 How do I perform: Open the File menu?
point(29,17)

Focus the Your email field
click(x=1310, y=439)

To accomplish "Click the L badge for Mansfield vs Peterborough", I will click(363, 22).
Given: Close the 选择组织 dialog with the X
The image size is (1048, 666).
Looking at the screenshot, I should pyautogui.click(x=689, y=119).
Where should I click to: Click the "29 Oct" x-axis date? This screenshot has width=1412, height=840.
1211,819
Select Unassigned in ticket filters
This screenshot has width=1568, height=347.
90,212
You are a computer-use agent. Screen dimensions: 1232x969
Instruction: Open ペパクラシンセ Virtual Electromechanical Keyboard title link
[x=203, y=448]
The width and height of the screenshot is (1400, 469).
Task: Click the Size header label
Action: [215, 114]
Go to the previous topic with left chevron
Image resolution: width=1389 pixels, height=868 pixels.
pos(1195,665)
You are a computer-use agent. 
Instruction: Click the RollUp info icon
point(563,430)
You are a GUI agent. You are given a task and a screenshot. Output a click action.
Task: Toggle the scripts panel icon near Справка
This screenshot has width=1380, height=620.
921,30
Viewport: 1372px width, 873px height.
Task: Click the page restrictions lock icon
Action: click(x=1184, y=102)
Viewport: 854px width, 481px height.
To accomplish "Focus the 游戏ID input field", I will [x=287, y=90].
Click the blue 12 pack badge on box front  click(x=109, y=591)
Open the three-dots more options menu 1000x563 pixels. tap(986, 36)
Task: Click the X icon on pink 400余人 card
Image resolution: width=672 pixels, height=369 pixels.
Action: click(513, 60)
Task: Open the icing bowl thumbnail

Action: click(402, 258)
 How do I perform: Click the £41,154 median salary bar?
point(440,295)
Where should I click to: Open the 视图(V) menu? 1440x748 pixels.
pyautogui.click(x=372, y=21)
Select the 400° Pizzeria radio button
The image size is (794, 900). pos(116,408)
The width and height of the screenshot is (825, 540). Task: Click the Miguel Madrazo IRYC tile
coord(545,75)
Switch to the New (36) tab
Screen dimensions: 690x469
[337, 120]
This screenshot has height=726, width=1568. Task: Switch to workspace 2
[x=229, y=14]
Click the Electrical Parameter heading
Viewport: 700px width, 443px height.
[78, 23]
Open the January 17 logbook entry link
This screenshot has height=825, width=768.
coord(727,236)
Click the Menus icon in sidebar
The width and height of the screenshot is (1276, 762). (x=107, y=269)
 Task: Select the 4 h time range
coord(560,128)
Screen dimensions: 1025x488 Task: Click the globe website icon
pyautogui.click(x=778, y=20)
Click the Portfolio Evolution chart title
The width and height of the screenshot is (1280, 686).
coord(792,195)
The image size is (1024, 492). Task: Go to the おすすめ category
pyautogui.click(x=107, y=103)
——————
**PROMPT**
Produce an exact copy of the lines from the one containing "Task: Open the icing bowl thumbnail" through the final line of the data, both ends included, and only those.

**SOLUTION FOR THIS PROBLEM**
Task: Open the icing bowl thumbnail

Action: click(402, 258)
 How do I perform: Click the £41,154 median salary bar?
point(440,295)
Where should I click to: Open the 视图(V) menu? 1440x748 pixels.
pyautogui.click(x=372, y=21)
Select the 400° Pizzeria radio button
The image size is (794, 900). pos(116,408)
The width and height of the screenshot is (825, 540). Task: Click the Miguel Madrazo IRYC tile
coord(545,75)
Switch to the New (36) tab
Screen dimensions: 690x469
[337, 120]
This screenshot has height=726, width=1568. Task: Switch to workspace 2
[x=229, y=14]
Click the Electrical Parameter heading
Viewport: 700px width, 443px height.
[78, 23]
Open the January 17 logbook entry link
This screenshot has height=825, width=768.
coord(727,236)
Click the Menus icon in sidebar
The width and height of the screenshot is (1276, 762). (x=107, y=269)
 Task: Select the 4 h time range
coord(560,128)
Screen dimensions: 1025x488 Task: Click the globe website icon
pyautogui.click(x=778, y=20)
Click the Portfolio Evolution chart title
The width and height of the screenshot is (1280, 686).
coord(792,195)
The image size is (1024, 492). Task: Go to the おすすめ category
pyautogui.click(x=107, y=103)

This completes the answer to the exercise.